EXERCISE ::
Within the material below, transcribe exactly the lines from the one holding "FAQ (608, 2142)" through the one holding "[view Moobirlet] (520, 418)", keeping both ends and skipping the rest.
==================================================
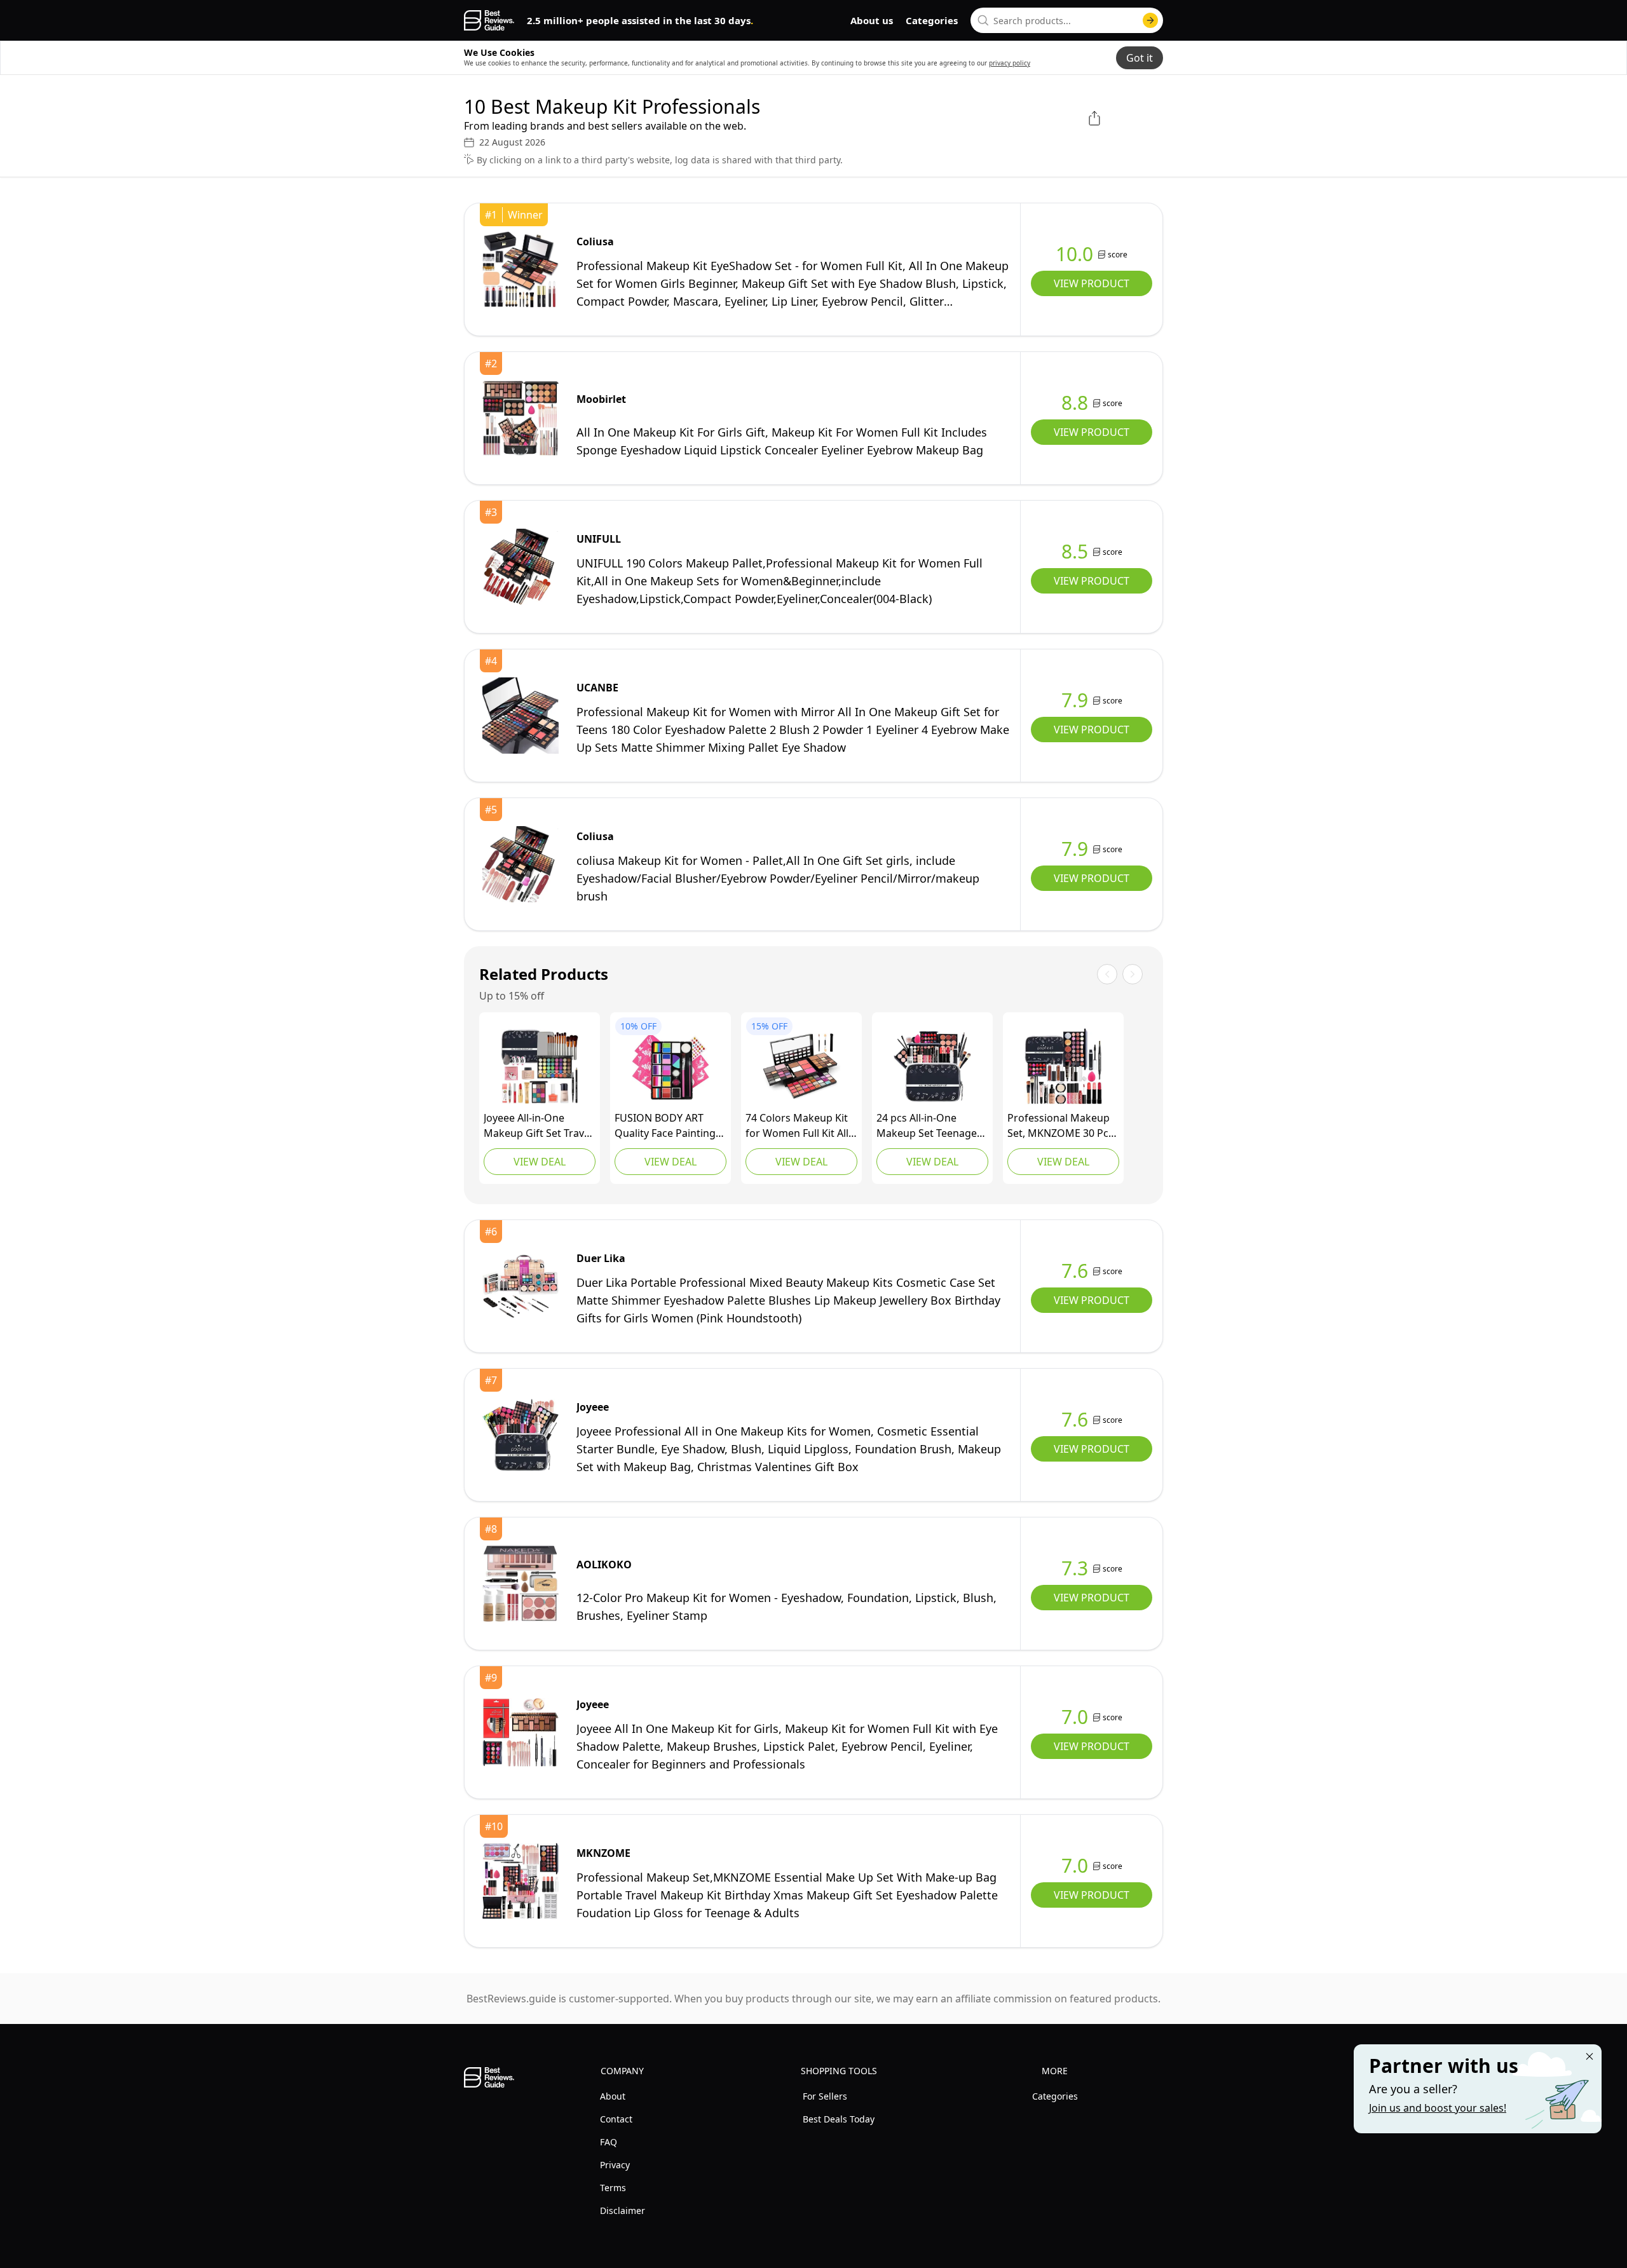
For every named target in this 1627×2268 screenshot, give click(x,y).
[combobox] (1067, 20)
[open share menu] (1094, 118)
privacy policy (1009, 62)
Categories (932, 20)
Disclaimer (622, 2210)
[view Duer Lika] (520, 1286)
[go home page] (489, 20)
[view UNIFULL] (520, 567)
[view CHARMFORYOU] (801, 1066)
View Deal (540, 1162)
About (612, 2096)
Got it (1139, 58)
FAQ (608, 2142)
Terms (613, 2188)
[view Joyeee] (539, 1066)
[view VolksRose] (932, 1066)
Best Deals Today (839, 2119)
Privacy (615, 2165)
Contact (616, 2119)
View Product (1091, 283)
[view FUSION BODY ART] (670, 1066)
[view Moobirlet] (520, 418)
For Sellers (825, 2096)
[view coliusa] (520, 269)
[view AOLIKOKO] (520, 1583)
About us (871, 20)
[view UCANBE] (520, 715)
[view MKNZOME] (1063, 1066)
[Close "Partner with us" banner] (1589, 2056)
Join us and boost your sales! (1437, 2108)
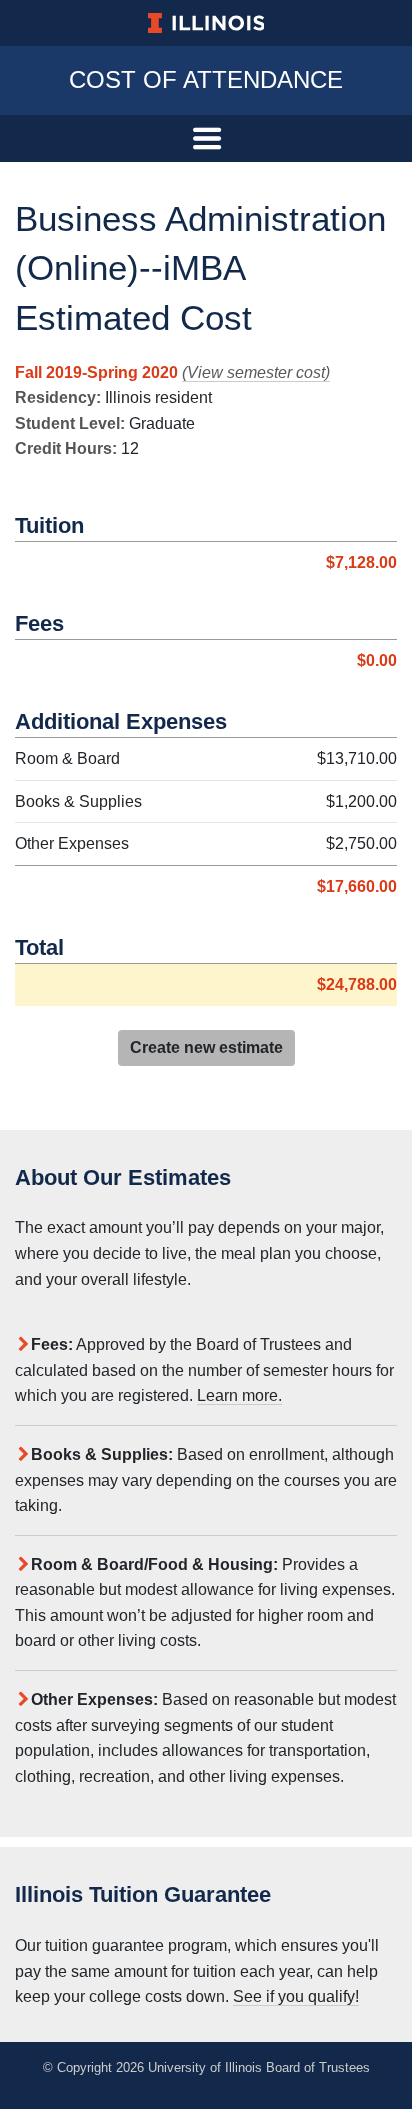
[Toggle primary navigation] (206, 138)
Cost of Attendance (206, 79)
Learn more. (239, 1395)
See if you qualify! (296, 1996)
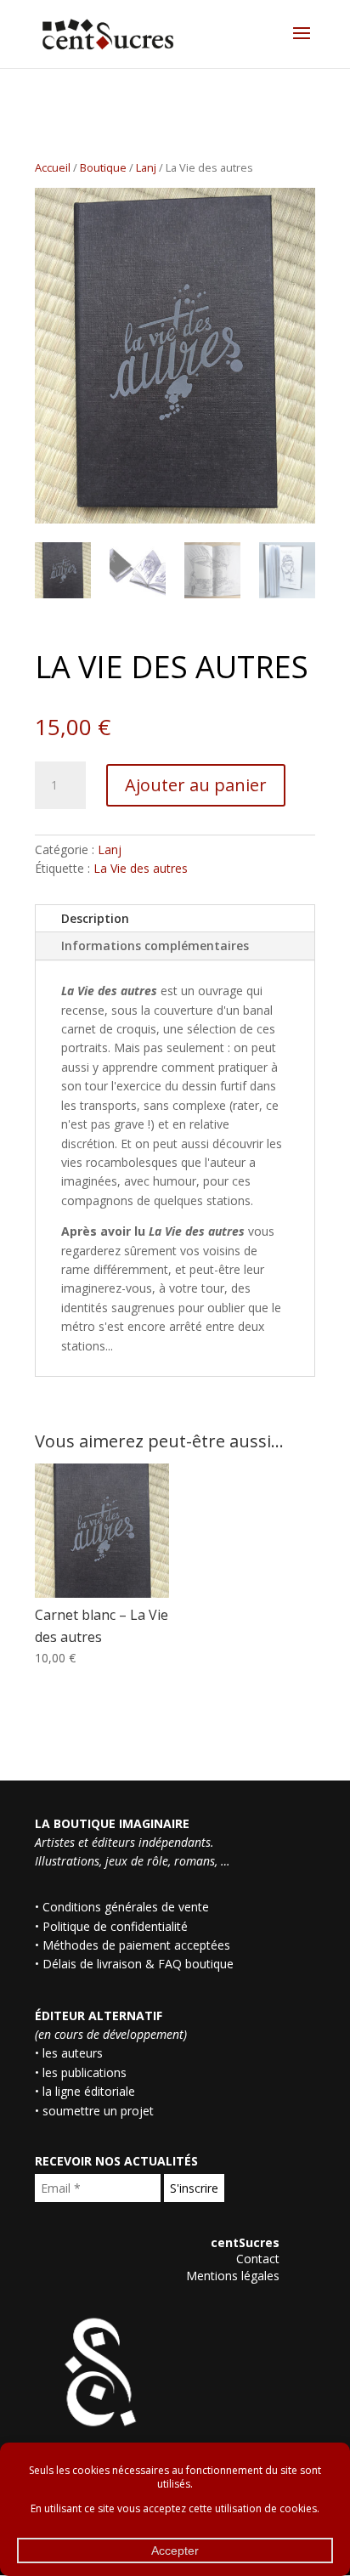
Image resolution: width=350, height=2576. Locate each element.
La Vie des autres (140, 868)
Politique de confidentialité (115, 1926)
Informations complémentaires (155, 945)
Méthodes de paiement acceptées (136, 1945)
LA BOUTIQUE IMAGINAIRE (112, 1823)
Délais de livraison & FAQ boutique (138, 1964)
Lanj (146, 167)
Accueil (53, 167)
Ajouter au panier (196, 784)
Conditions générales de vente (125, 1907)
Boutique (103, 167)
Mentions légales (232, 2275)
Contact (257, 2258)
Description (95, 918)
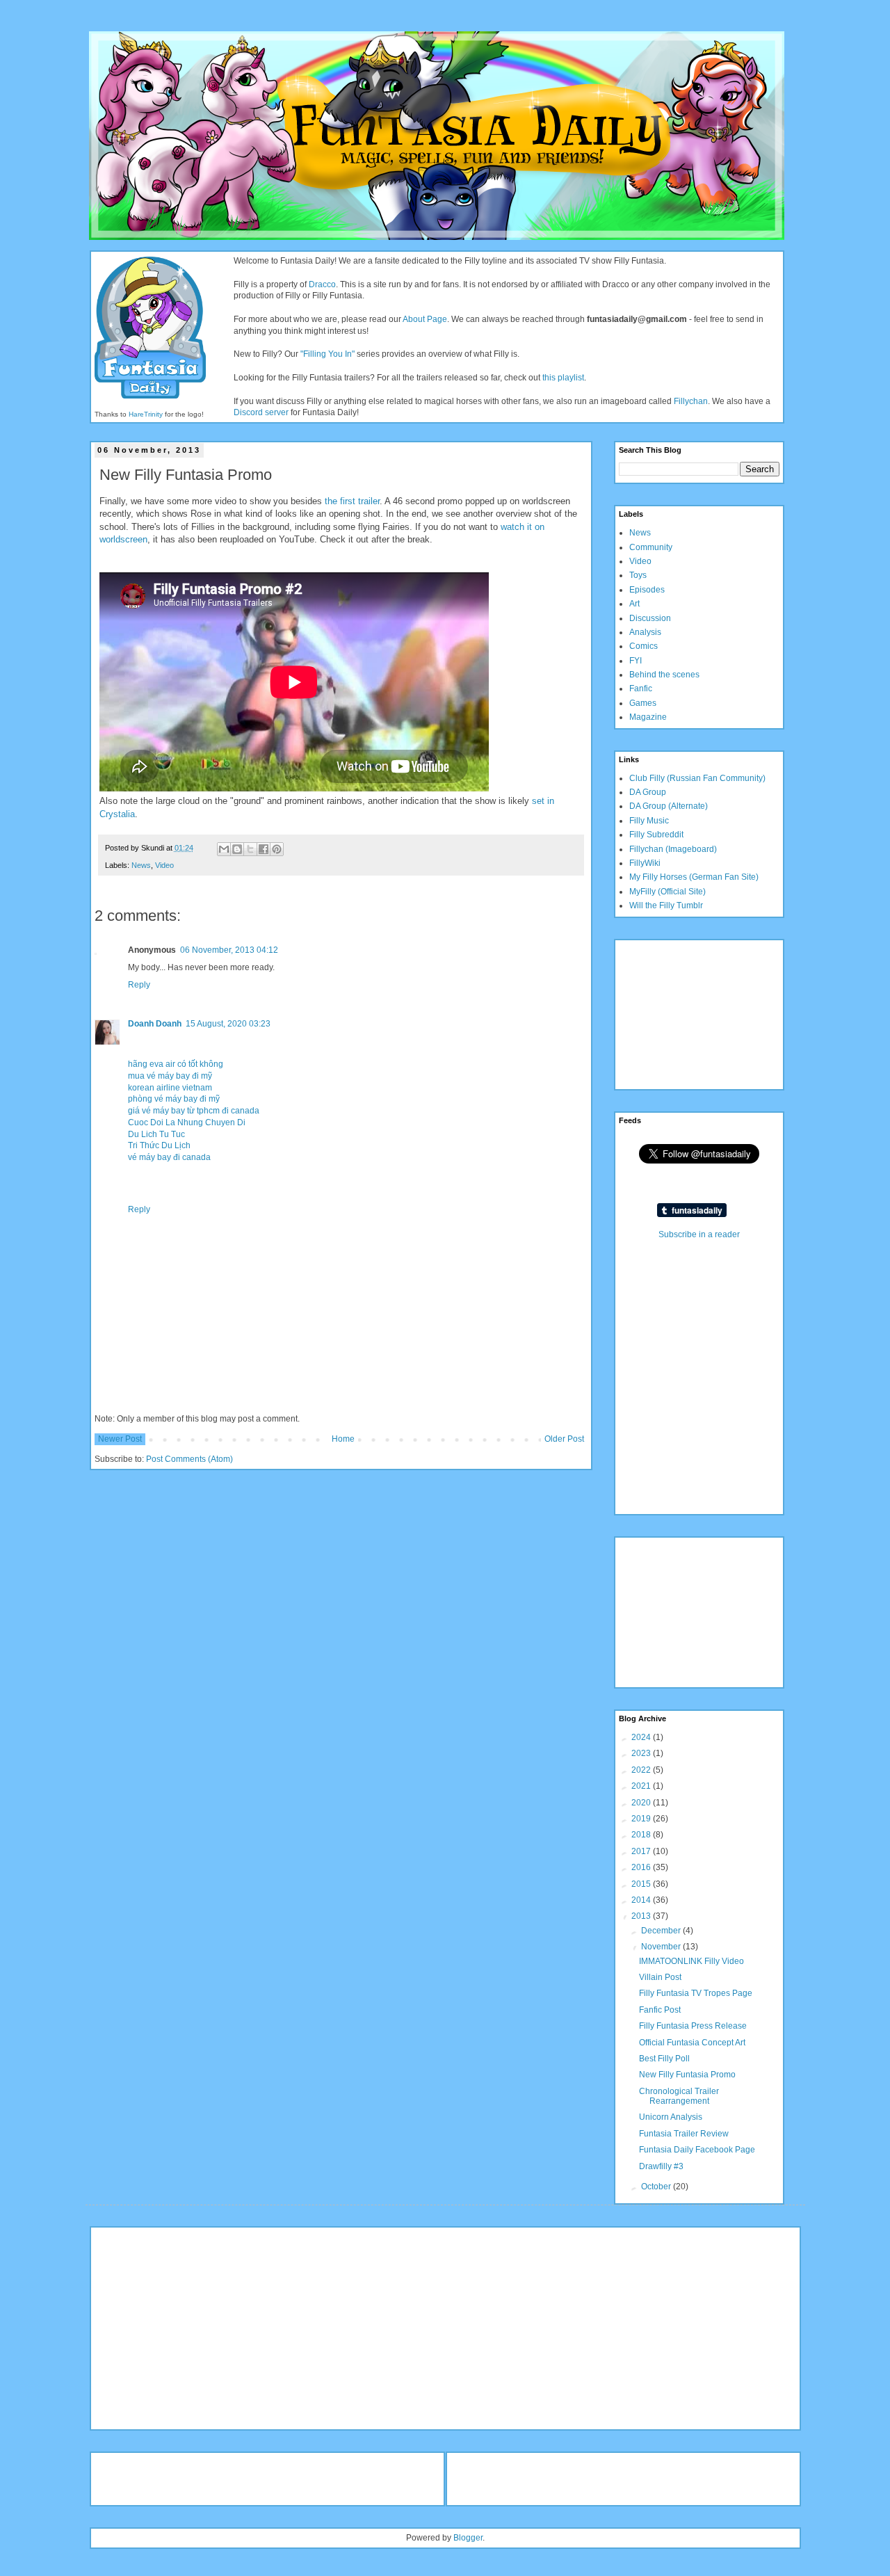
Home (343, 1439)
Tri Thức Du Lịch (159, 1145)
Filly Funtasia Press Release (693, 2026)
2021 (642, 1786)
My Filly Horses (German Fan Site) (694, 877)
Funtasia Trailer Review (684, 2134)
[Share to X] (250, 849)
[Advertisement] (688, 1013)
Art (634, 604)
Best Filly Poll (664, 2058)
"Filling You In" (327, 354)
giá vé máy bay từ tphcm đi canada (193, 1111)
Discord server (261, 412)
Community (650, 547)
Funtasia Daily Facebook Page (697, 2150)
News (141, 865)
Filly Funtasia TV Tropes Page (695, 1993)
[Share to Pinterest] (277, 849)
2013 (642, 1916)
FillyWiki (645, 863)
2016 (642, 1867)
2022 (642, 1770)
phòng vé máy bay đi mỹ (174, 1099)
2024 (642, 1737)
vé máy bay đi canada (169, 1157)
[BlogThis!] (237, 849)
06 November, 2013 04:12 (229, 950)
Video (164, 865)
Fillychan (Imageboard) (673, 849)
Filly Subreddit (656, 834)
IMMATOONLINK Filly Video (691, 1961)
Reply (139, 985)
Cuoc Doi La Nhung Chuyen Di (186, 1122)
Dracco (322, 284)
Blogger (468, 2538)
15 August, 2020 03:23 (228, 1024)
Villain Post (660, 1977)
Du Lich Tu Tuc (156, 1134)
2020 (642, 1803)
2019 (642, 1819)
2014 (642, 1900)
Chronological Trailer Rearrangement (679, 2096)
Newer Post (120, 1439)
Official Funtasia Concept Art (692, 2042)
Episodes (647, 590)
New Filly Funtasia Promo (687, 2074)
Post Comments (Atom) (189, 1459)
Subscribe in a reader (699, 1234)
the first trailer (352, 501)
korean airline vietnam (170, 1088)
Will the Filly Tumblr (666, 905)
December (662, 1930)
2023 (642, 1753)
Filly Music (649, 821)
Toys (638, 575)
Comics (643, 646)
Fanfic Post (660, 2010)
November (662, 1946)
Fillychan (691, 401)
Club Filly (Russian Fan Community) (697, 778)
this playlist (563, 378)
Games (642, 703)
==================================================
WRITTEN SOLUTION ::
FAQ (608, 2142)
Terms (613, 2188)
[view Joyeee] (539, 1066)
[view VolksRose] (932, 1066)
Best Deals Today (839, 2119)
Privacy (615, 2165)
Contact (616, 2119)
View Product (1091, 283)
[view FUSION BODY ART] (670, 1066)
[view Moobirlet] (520, 418)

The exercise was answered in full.